Teach phonics as the main first method for children to learn to read words.

For most children this should begin at age 5.

Before the age of 5 children should be involved in pre-reading activities to prepare them for phonics work.

Phonics should be taught in a systematic way.

Phonics work should be set within a rich language curriculum that develops speaking and listening, reading and writing skills.

Phonics teaching should be multisensory. This means children will learn using all their senses e.g. by singing, dancing, acting, using magnetic letters, making shapes in the air, looking at pictures, playing games, using computers, making sounds, making choices and as many other ways as possible. This is vital because all children learn differently.

In addition schools need to make sure that:

All teachers have adequate training.

There are assessment systems in place to keep track of how all children are doing in phonics.

All phonics teaching is high quality to prevent children falling behind wherever possible.

Where children do fall behind, they are given interventions, specific support with their phonics to help them catch up.

What this will actually look like

Bear in mind that the Rose Review was only published in 2006. Schools should all be in the process of implementing the recommendations but at the moment all schools will be at different stages of this journey.

All schools following the recommendations will be following a systematic phonics programme. The programme published by the government and available free to all schools is called Letters and Sounds. Other schools may have chosen to buy a commercial programme. There are a number of these available but the school should have taken care to make sure that any programme they use meets the recommendations in the Rose Report. Other schools may have created their own programme or have taken elements from more than one programme and merged them together.

In schools following the Letters and Sounds programme this is what you would see. Schools following other programmes may vary slightly.

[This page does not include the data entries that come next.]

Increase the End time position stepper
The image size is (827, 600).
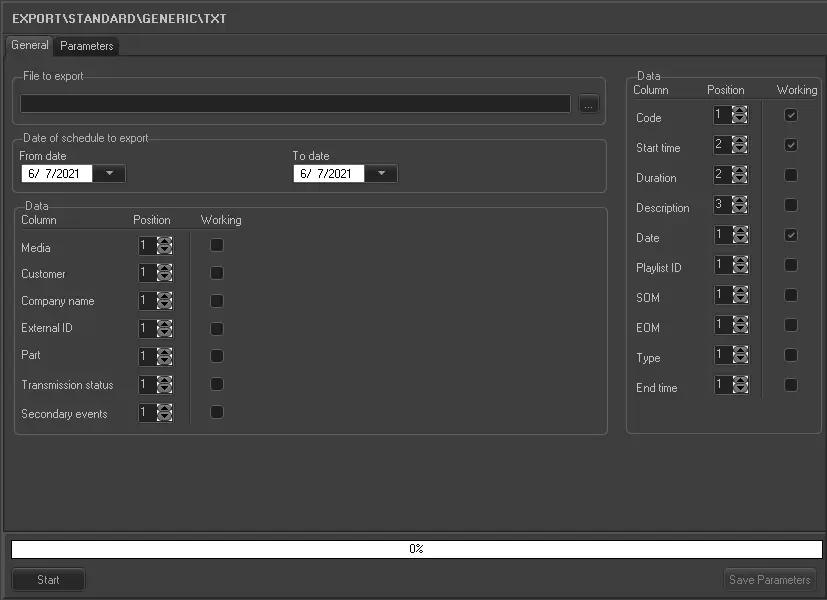740,380
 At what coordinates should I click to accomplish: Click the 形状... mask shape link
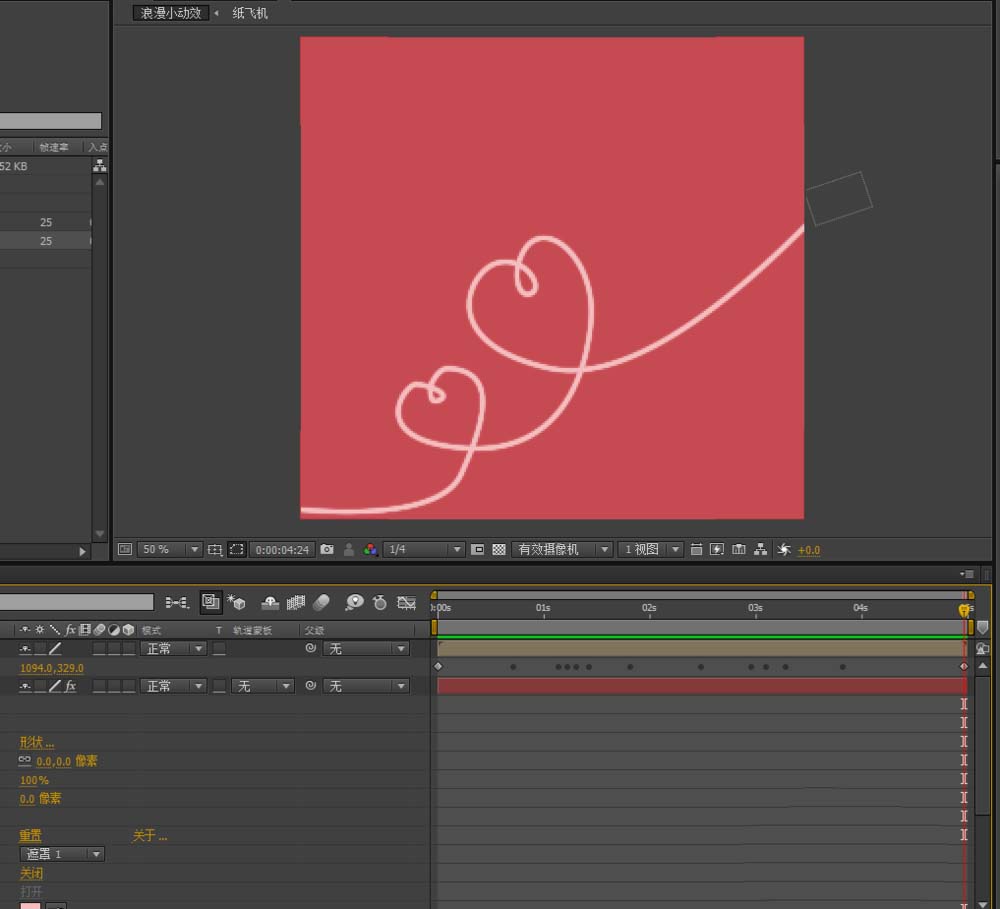coord(37,742)
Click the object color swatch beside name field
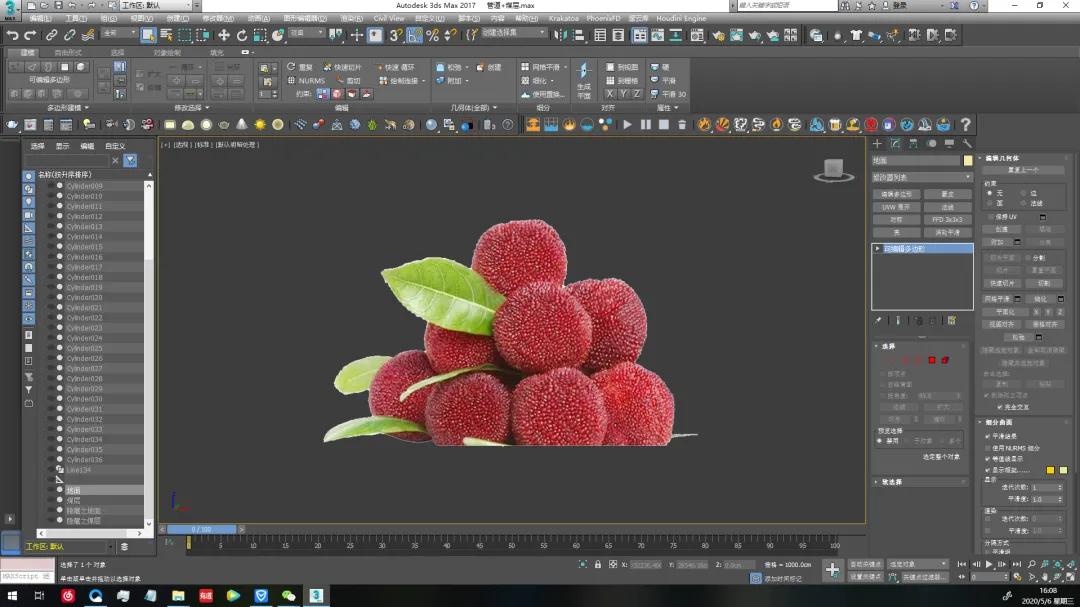The height and width of the screenshot is (607, 1080). click(968, 160)
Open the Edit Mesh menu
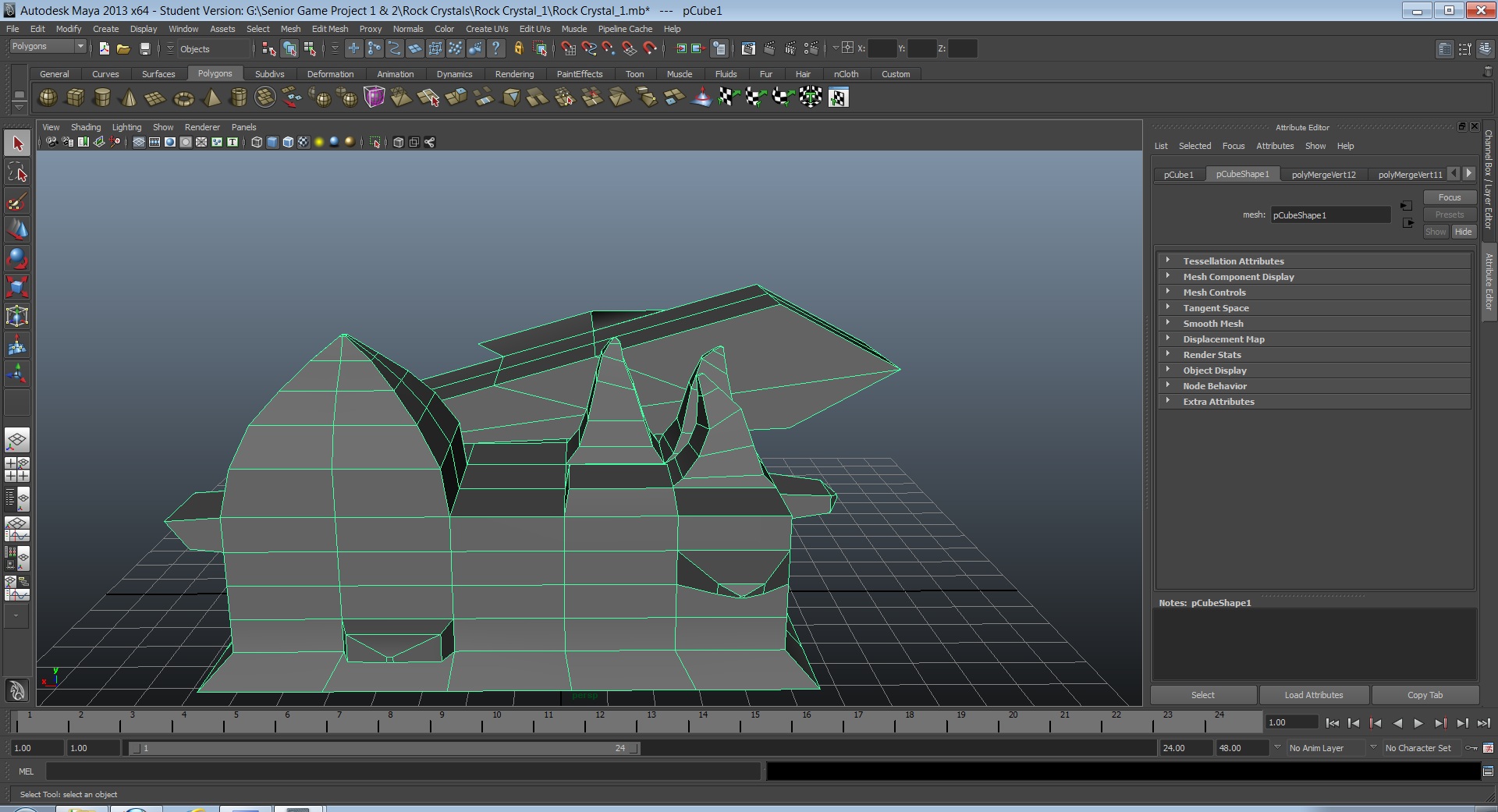This screenshot has width=1498, height=812. 329,29
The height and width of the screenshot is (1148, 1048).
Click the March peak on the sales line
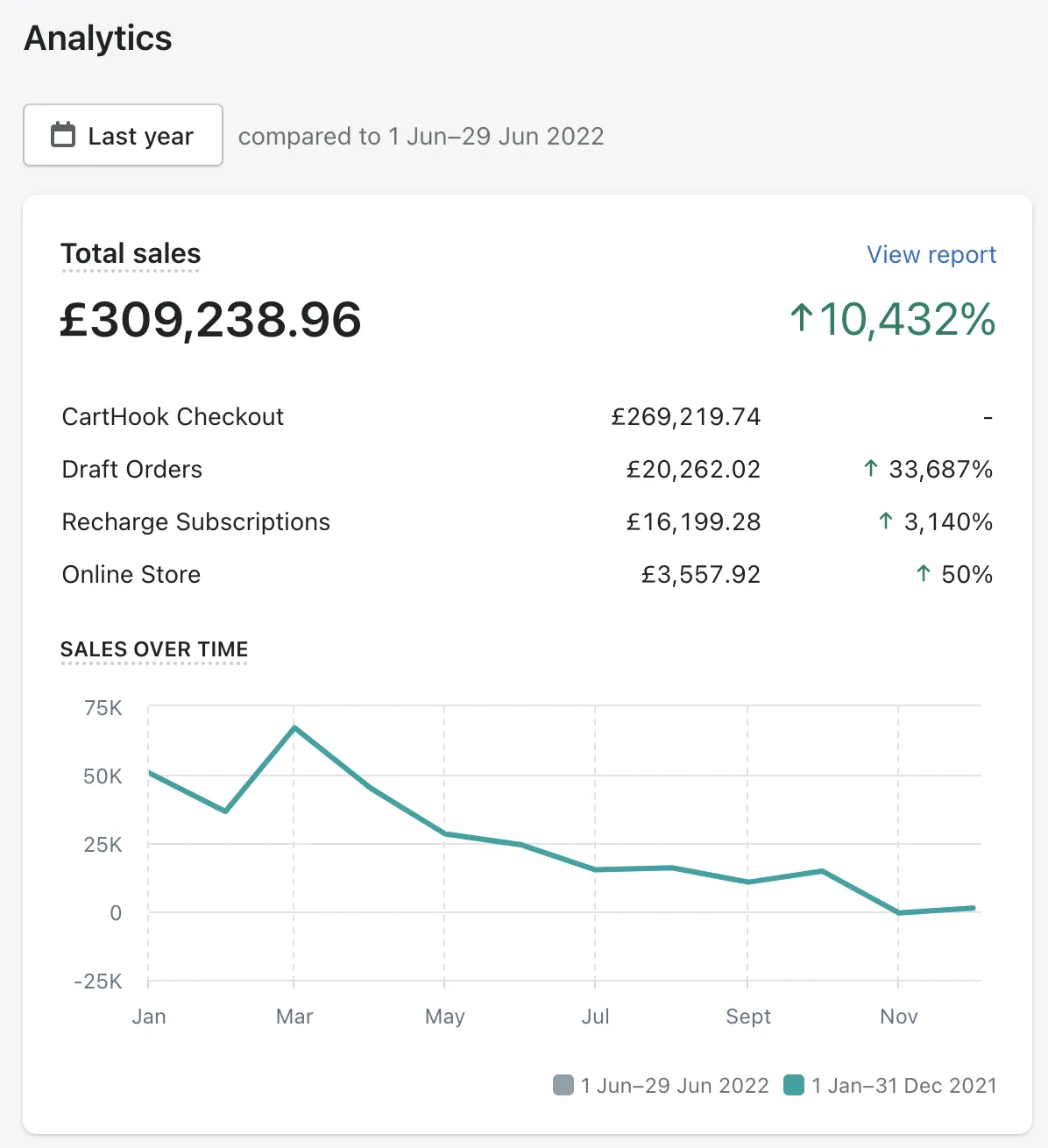(x=294, y=727)
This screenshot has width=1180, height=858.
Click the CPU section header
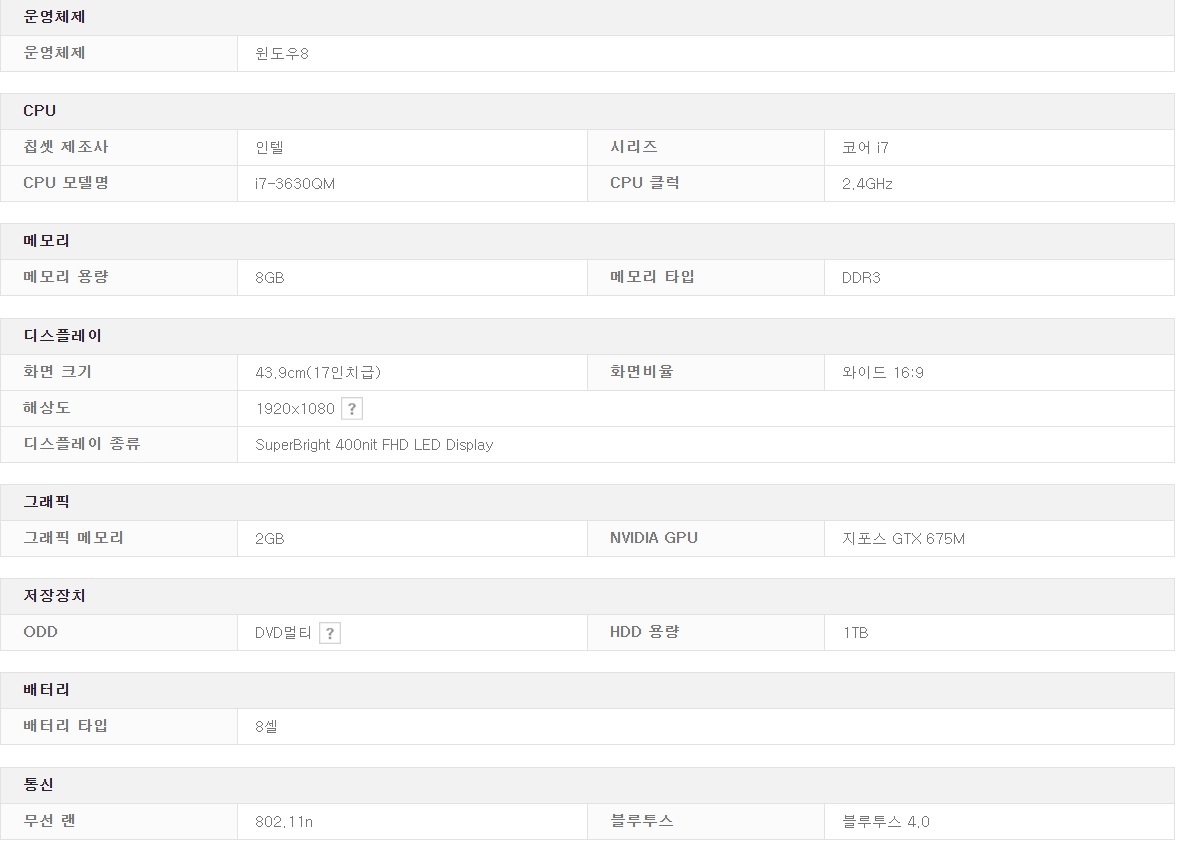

Children in Reception, Y1 and Y2 should have a 15-20 minute phonics session every day. This session should be fast, fun and multisensory (see above). Each session will follow a clear sequence as follows:

Introduction - The teacher will explain to the children what they will be learning today

Revisit and review - The children will briefly practise something that they have previously learned - generally as a game

Teach - The children will learn something new - often a new GPC or a new skill - this will be taught in a multisensory way

Practise - The children play games to practise the new thing they have just learned.

Apply - The children will have a quick go at reading or writing using the new thing that they have learned.

Each of these sections lasts a few minutes at most.

Outside of the phonics session children should be given lots of opportunities to apply the new skills that they have learned in all the lessons that they do. The more opportunities they given the sooner they will become confident with these skills.

Is this the only way that children are taught to read?

Absolutely not! Phonics is the first step in helping children to crack the code of reading and writing. However children also need to learn to understand what they read. Reading skills are also developed through regularly Reading Aloud to children, Guided Reading sessions and literacy lessons including Shared Reading sessions.